EXERCISE DETAILS:
Once you reach the line with "Given: Click ИНН value 7826087713", transcribe it and every line after it to the end of the records, exactly, but not the pictures.

○ ○ ○ ○ ○ ○ ○

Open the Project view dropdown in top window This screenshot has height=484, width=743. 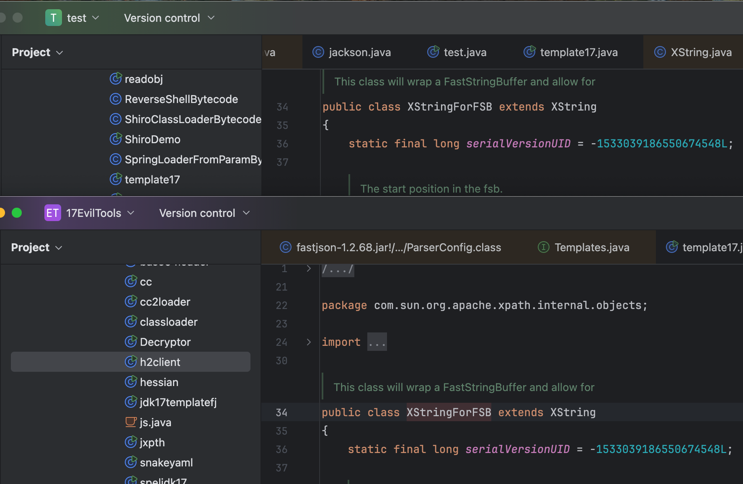coord(37,52)
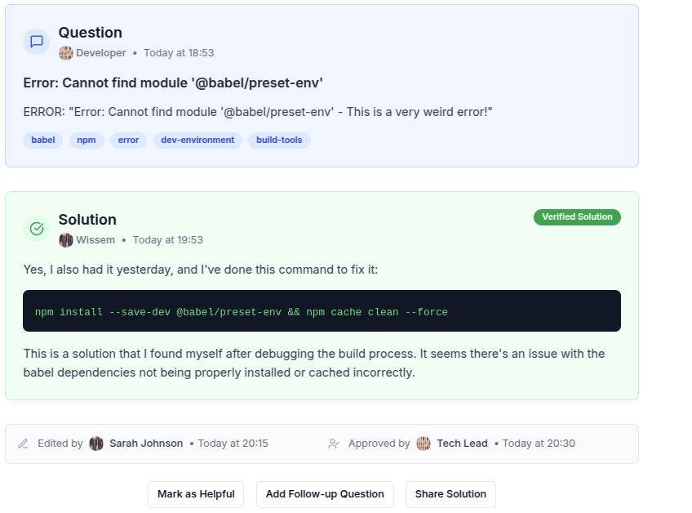Click the edit pencil icon

coord(24,444)
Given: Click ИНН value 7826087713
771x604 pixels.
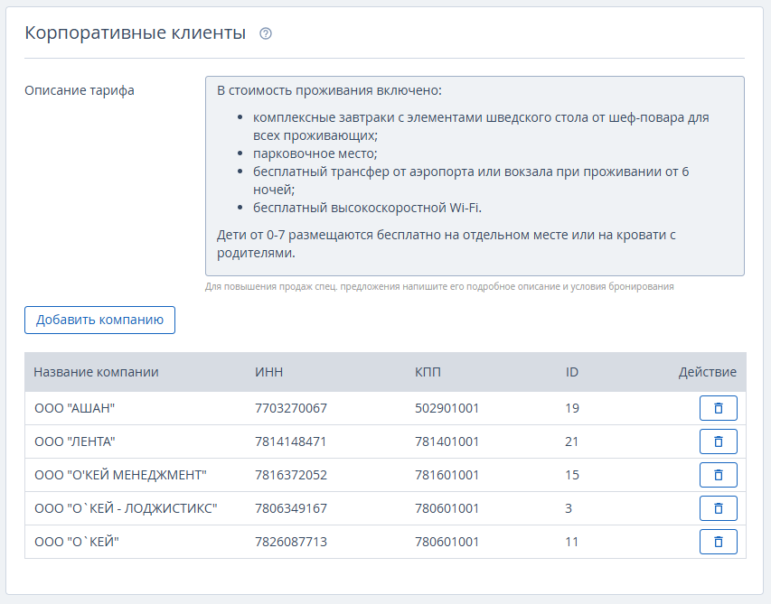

○ ○ ○ ○ ○ ○ ○

RESPONSE BELOW:
Given: Click ИНН value 7826087713
771x604 pixels.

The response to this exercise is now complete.